Identifying problem themes
After theming content and prototype feedback, I came up with 5 overarching insights that help us define whether the feature is one to go ahead with. These will be the points of consideration and evaluating factors for further iteration.
Since my team might not be the one working on this feature (🥲) I made sure to include useful information for whoever will be. The final part was to include How Might We’s and ideas for feature updates based on user suggestions.
These themes are the most important aspects of concept proofing. From here, our team can create how might we’s and jobs to be done. If our users are lacking trust in a specific feature, how might we help them build that? Knowing items like these helps us narrow down research studies to ask questions and do further research on a more narrow field.
Concept validation & report
After each research study, we usually create an insights deck to share learnings with the company. Stakeholders naturally don’t have time to go through a Figjam board full of sticky notes, so the deck is a summary that contains the following:
- Research goal and background
- What we wanted to validate
- Summary of whether the product is viable to build or not
- Value propositions identified by users
- Gaps and opportunities based on feedback
- Opportunities for further research studies and product development
Future considerations and learnings
Given more time, our team would be able to extract more insights from a larger sample size, and test multiple iterations of the feature. Even though this was just a concept proof and not a full-scale usability test, we were still able to get information that allowed the team and stakeholders to make a decision about feature implementation.
💡 Key takeaways
- A robust component library makes ideation and iteration faster. I didn’t need to create low-fidelity wireframes because our design system already contained components that I could reuse and edit across designs.

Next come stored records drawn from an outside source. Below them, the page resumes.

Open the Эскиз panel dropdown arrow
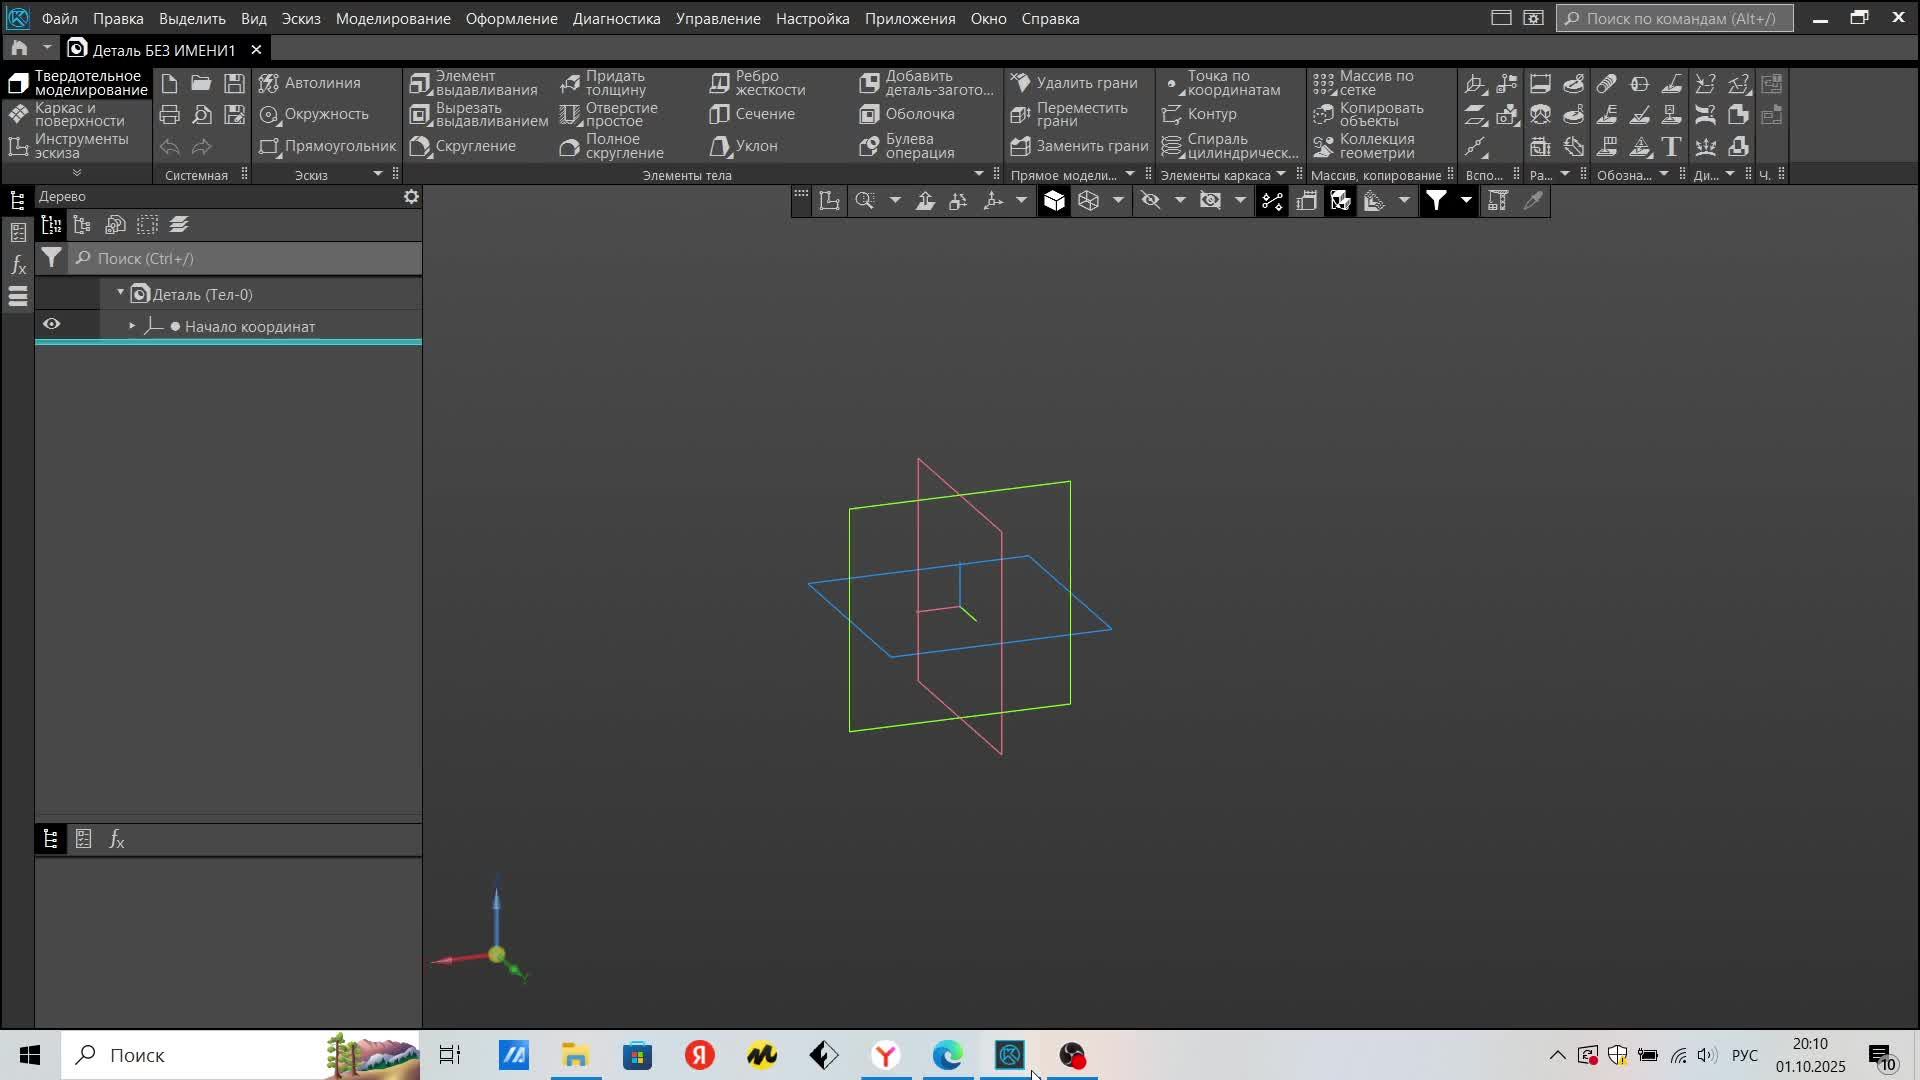 click(x=378, y=175)
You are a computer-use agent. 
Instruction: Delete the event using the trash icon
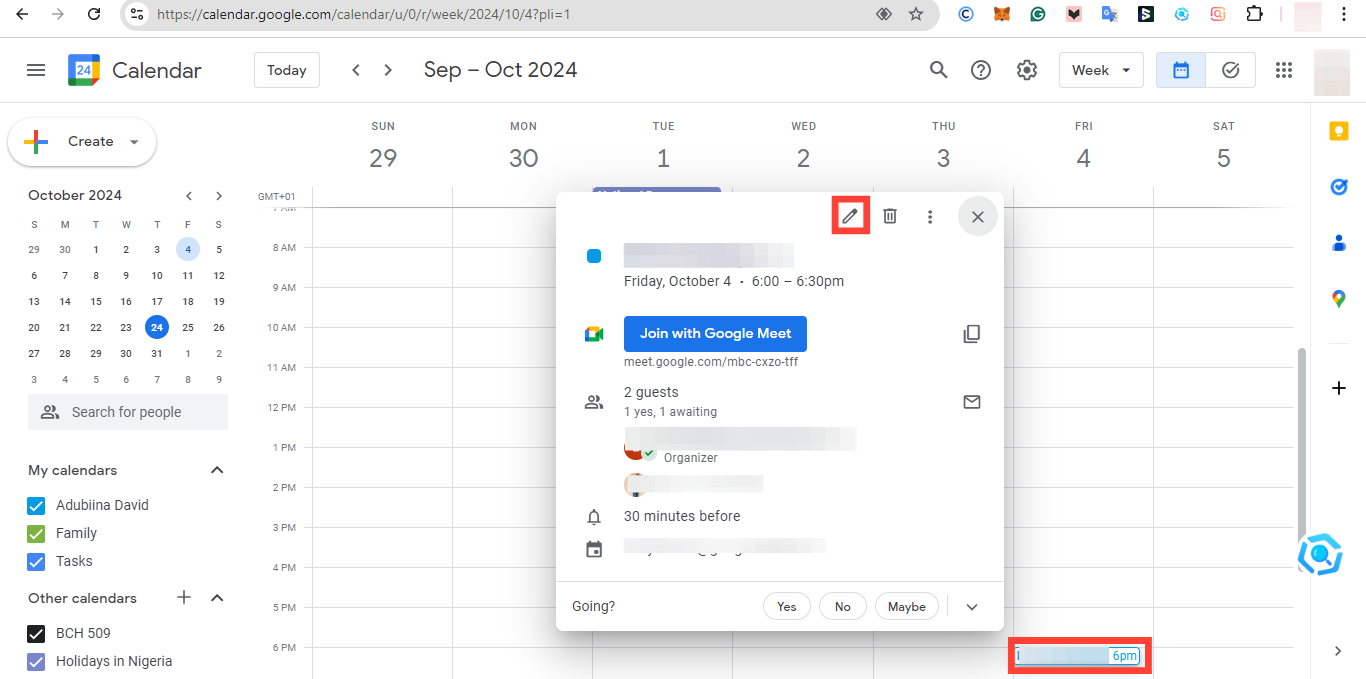point(890,216)
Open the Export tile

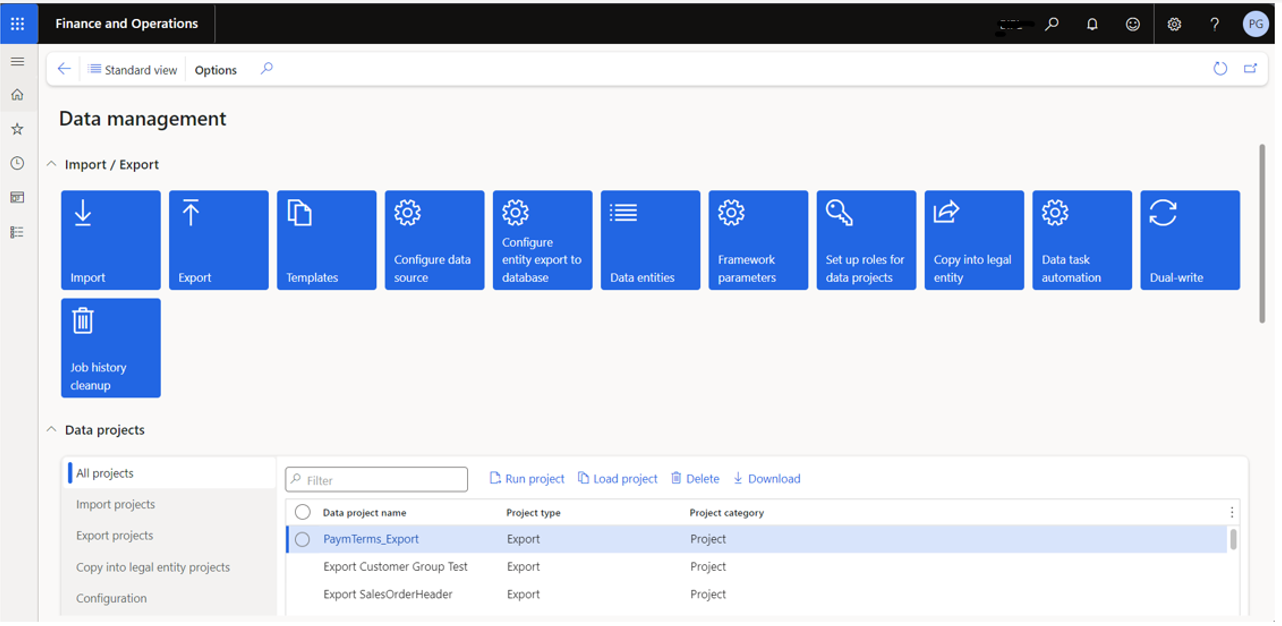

- Clear documentation and processes speed things up. I didn’t need to spend any extra time briefing our user research intern on how to recruit users or set up our testing documents because we have a standardized, defined process of doing so that doesn’t change for each study.
- There’s a lot that can still be learned without a full-scale research study. Taking comprehensive notes and recordings and sifting through these a few times to get insights brought many new ideas to the surface.
- Past user research should be accessible. It helps to have access to other research studies that have been done on similar user groups, as the insights that come from there can be used to quickly validate ideas at a brainstorming stage.
Many thanks to Charlotte Lee and Jason Chan for helping run this project.